Investigations also suggested that the engine, which was built by CPM, might have had that challenge because “the shrapnel damage to the plane’s fuselage and photos of the damage suggest this was a dangerous “uncontained engine failure.” Such incidents occur about three or four times a year worldwide, according to the NTSB.
After the accident, signals were sent all over the world for the inspection of the engine type, which is CFM 56-7B, which is fitted in most of Boeing B737-700 New Generation aircraft series.
On Monday, FAA and European Aviation Safety Agency (EASA) issued emergency airworthiness directives requiring operators to inspect fan blades on older CFM56-7B engines within 20 days, airwise.com reported.
The directives applied to CFM International engines of the type that was fitted to the Southwest Airlines Boeing 737-700.
Initial NTSB inspections of the Southwest engine showed a fan blade had detached and there was evidence of metal fatigue in the fractured blade.
Engines with over 30,000 total cycles must complete the inspections within 20 days, the FAA said. The CFM engines subject to the emergency directives number 681 worldwide and 352 in the US.
In Nigeria, the Nigerian Civil Aviation Authority (NCAA) received FAA directive to review the aircraft the same type of aircraft engines fitted on aircraft being operated in Nigeria.
The Director General of NCAA, Captain Muhtar Usman told THISDAY that the agency was reviewing the aircraft being operated by Nigerian airlines to identify those that may have the engine type.
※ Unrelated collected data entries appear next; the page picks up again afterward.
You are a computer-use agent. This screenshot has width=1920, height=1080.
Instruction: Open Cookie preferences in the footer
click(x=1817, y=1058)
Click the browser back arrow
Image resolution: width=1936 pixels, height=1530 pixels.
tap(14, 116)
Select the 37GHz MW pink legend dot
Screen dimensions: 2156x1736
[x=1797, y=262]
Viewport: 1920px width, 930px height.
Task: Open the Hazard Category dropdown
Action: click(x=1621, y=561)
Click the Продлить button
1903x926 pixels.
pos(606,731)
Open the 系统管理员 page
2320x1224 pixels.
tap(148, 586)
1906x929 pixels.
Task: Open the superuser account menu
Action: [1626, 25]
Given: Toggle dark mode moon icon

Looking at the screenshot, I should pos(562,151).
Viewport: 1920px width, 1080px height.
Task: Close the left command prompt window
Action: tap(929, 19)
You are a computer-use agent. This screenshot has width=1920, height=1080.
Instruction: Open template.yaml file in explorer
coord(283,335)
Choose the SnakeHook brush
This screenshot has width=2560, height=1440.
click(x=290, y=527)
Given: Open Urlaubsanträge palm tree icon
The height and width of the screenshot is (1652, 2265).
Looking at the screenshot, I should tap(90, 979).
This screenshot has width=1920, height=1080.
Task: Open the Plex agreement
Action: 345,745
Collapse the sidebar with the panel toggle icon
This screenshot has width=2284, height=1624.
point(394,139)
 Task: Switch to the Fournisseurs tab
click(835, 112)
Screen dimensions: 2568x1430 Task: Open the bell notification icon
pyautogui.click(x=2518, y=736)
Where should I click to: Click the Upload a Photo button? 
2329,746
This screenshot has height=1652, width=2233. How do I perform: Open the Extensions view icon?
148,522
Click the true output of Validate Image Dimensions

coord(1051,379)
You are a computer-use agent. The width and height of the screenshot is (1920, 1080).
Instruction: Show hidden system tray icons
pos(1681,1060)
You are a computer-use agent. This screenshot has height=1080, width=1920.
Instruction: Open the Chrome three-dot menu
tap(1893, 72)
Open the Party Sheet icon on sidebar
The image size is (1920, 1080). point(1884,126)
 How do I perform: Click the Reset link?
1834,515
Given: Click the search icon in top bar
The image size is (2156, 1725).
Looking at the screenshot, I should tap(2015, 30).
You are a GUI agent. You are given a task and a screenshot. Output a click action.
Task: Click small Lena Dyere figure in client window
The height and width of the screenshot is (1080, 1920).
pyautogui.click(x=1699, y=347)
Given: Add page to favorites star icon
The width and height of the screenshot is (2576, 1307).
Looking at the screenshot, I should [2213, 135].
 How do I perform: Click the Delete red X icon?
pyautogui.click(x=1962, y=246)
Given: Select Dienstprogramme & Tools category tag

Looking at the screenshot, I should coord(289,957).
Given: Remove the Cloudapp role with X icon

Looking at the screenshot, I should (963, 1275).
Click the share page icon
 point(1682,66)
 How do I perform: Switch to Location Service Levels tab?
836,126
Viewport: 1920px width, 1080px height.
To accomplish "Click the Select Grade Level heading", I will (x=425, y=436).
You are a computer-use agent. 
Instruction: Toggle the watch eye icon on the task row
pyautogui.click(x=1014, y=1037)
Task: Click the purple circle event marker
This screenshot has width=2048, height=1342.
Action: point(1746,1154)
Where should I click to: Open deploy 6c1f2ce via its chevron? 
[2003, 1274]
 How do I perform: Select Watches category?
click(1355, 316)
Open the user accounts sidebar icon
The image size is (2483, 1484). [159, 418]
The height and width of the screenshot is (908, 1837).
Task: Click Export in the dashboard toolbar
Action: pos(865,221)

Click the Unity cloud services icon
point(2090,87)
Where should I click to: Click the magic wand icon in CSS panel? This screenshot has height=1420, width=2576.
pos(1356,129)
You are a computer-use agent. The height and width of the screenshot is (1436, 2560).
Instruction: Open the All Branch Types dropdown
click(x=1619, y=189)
THISDAY investigations disclosed that Arik Air is the only airline that has Boeing B737-700 and has seven of the aircraft type in its fleet. But inside sources revealed that the engines are relatively newer than the ones being investigated and they neither were near 20 years old nor recorded 30,000 total cycles.
Captain Usman said after the review, if any aircraft engine was affected the NCAA would take appropriate action, dismissing insinuations that some of the aircraft in Air Peace fleet may also have such engine types.
Spokesman of Air Peace, Chris Iwarah said the airline has Boeing 737-300 and 737-500 aircraft, “which had been credited with perfect engine performance”, in its fleet.
The B737-300 and B737-500 aircraft are fitted with a CFM56-3C engine,” he said.
The airline said besides contracting one of the best aircraft maintenance companies in the world, BCT Aviation, to do routine maintenance of its fleet on ground its base in Lagos, it was spending huge foreign exchange to maintain its aircraft in some of the best facilities in the world to ensure that the safety of the flying public was not compromised.
“The FAA directive to airlines which operate aircraft with the same engine with the US carrier to perform ultrasonic inspection on the engines installed on NG B737-700 does not extend to engines installed on the classic aircraft, which we have in our fleet. Besides, our aircraft are maintained in accordance with the approved maintenance programme and manufacturer maintenance document,” Air Peace said.
NTSB said there is need to check the engine type because similar incident happened in 2016, although there was no loss of lives, but the plane made an emergency landing in Pensacola, Florida. The FAA responded 10 months later with a recommendation that airlines use ultrasound to inspect their engine fan blades. Though most airlines have complied with that counsel, the agency thought the matter significantly urgent that it has begun the laborious federal process to mandate that every airline carry out the inspections.
By the time FAA concludes its findings on the engine type, it may likely direct that such engines should be suspended from use and this would cost airlines huge resources replacing the engines. Meanwhile, southwest Airlines flights are disrupted due to the ongoing findings.